Workflow run: https://github.com/neulab/agent-data-protocol/actions/runs/26558168612
This review was generated by an AI agent (OpenHands) on behalf of the user.
Summary
agents/openhands_sdk/std_to_sft.py, a replacement OpenHands SDK converter that builds SFT records through SDK primitives instead of hand-rolled OpenAI chat formatting.metadata.jsoncustom_toolsas SDK custom tools, create a real SDKConversation, append standardized actions/observations as SDK events, and serialize via SDK event/message formatting.agenttuning_alfworld,agenttuning_kg,agenttuning_mind2web,agenttuning_os, andagenttuning_webshop.Design Decisions
<finish>in legacyMessageActioncontent is converted with a narrow regex because some standardized samples already encode final answers as assistant messages rather than rawApiAction(function="finish")events. Converting those messages into SDKfinishtool calls preserves the agent trajectory shape expected by SDK LLM formatting without requiring an upstream data migration in this PR.custom_tools, butsdk_tool_specsmaps index-based browser actions such as Mind2Webclick(bid=...)/fill(bid=...)to the SDK browser tool whenbrowser_enabledis true. Label-based custom tools such as WebShopclick(element="Buy Now")stay as dataset custom tools so the original target label is preserved instead of being coerced into an arbitrary DOM index. Same-name custom tools with different schemas now raise if processed in one Python process.process_row, defaulting to the currentMY_DATASETvalue at call time.
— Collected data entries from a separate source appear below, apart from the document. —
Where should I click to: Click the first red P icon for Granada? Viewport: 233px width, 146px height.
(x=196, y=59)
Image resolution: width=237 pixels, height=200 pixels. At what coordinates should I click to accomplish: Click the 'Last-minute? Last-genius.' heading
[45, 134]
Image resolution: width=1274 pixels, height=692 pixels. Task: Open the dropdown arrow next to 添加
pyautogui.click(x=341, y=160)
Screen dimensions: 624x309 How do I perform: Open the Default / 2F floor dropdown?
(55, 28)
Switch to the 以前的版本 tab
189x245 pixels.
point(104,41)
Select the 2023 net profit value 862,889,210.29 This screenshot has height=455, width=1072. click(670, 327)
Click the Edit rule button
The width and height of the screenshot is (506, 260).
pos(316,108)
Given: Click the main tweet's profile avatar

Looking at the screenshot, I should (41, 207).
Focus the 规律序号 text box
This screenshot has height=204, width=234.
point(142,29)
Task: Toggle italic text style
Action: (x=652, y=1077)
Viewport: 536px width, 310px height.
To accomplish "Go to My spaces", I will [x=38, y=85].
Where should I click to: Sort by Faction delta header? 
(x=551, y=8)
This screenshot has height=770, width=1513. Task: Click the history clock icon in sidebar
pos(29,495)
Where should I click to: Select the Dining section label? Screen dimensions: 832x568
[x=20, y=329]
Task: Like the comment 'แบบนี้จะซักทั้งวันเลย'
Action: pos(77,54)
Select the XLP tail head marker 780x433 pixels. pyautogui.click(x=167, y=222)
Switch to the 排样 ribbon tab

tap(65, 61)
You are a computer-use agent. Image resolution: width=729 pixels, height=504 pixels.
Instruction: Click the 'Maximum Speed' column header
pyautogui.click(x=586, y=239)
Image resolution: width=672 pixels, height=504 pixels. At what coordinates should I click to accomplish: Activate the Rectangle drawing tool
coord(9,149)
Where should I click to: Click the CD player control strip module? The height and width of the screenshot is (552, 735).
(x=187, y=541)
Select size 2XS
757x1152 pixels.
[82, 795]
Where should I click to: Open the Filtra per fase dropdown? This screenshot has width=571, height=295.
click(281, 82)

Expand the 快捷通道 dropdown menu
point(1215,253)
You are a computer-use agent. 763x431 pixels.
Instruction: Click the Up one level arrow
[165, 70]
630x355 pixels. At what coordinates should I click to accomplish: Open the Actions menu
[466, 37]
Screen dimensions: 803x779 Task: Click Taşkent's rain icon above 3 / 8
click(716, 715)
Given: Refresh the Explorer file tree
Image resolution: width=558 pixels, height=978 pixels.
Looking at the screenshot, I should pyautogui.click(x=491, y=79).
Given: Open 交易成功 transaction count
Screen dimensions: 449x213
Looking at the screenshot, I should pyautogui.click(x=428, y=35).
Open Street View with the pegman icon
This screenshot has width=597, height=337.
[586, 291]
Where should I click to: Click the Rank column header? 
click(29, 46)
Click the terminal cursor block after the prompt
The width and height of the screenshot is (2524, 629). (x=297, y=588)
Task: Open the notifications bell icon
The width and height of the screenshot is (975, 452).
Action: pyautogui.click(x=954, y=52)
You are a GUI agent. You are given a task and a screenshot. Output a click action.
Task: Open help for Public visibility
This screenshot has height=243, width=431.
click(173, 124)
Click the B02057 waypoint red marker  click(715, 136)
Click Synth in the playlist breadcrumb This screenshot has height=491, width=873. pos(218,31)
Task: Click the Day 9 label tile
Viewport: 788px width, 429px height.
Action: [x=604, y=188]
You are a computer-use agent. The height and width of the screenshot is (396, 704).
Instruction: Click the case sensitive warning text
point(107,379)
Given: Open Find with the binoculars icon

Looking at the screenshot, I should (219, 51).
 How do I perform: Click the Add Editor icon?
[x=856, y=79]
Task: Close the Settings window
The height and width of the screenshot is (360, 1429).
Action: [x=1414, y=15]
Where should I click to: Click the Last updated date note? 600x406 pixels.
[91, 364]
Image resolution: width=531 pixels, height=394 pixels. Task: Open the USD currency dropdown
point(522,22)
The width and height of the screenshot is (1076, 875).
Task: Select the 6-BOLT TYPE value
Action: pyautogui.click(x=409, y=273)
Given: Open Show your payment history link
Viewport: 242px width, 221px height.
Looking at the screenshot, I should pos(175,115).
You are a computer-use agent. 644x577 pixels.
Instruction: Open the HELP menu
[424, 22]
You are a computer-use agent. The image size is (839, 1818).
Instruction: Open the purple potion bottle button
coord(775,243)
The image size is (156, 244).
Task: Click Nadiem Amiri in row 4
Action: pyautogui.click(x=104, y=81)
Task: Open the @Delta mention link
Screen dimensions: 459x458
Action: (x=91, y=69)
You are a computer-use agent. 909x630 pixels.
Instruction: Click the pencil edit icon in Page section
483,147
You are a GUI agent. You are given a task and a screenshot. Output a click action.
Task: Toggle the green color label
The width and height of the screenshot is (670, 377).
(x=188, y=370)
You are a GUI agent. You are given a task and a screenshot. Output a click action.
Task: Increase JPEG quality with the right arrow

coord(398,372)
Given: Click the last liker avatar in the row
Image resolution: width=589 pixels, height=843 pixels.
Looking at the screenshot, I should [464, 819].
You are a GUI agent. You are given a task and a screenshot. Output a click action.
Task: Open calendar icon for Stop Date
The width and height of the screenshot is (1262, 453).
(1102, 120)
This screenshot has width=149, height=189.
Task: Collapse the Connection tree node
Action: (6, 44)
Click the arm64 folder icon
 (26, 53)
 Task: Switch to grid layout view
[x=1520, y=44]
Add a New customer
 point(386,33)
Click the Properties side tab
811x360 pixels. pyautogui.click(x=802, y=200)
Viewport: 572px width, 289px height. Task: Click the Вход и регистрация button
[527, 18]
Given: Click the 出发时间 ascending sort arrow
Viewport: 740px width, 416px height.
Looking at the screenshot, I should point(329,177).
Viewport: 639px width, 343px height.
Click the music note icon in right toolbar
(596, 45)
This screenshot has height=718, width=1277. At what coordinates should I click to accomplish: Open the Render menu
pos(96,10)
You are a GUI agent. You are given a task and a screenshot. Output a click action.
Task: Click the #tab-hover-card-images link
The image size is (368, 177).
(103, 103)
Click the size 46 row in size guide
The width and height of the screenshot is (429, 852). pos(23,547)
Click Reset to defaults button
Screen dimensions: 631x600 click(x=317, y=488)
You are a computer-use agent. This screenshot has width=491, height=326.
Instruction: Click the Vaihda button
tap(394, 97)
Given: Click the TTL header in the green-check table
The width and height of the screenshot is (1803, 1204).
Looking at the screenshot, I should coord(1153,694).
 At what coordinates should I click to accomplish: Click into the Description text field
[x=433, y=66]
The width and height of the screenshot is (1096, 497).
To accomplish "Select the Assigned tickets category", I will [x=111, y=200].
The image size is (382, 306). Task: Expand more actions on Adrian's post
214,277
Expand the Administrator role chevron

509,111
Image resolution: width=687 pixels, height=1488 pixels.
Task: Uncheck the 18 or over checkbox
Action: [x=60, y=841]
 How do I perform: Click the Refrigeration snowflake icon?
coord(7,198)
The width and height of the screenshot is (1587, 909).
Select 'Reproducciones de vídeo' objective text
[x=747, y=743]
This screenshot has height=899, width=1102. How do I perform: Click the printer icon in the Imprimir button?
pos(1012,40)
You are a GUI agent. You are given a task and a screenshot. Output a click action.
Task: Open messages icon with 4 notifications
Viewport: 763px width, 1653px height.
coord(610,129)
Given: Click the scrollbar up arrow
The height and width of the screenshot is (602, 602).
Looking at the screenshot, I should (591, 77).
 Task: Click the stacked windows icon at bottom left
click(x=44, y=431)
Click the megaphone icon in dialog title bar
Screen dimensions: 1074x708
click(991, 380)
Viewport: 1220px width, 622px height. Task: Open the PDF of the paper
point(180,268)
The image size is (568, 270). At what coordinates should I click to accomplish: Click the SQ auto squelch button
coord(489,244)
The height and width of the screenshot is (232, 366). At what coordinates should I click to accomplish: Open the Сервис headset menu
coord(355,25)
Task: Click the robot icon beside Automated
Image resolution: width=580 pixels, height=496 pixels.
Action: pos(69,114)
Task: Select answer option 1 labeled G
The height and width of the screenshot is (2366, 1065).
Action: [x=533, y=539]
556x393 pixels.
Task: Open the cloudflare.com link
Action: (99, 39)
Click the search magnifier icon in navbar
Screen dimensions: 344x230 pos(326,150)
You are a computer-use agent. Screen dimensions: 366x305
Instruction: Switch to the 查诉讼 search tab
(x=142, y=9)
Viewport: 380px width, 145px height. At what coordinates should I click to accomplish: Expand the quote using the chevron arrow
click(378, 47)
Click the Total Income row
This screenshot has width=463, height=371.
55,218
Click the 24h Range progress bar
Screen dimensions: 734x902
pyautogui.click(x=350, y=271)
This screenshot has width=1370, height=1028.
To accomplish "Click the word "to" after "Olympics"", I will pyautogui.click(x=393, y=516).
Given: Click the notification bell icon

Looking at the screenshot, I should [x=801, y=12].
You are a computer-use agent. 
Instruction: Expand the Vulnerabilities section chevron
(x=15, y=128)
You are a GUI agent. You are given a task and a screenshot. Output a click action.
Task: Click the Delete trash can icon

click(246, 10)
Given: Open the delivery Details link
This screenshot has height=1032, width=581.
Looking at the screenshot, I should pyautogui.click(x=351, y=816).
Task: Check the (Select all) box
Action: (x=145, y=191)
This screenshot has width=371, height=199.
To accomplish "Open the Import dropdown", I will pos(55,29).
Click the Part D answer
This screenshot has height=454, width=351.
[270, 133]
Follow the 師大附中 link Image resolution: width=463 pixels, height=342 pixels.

This keeps the CLI one-dataset-per-invocation behavior while avoiding stale module-import state for tests or future in-process callers.--is_weband--api_envare rejected for this converter because SDK tool configuration comes fromdatasets/$MY_DATASET/metadata.json; silently accepting those legacy OpenHands v0 flags would imply behavior they do not control.Validation
OPENHANDS_SUPPRESS_BANNER=1 uv run --python 3.12 --with-requirements requirements.txt pytest -q tests/test_*.py uv run --python 3.12 --with-requirements requirements.txt pre-commit run --all-filesResults:
535 passed, 16 skippedtest (3.12).Replaces closed PR #233 with the SDK-event generation approach.
This PR was created by an AI agent on behalf of the user.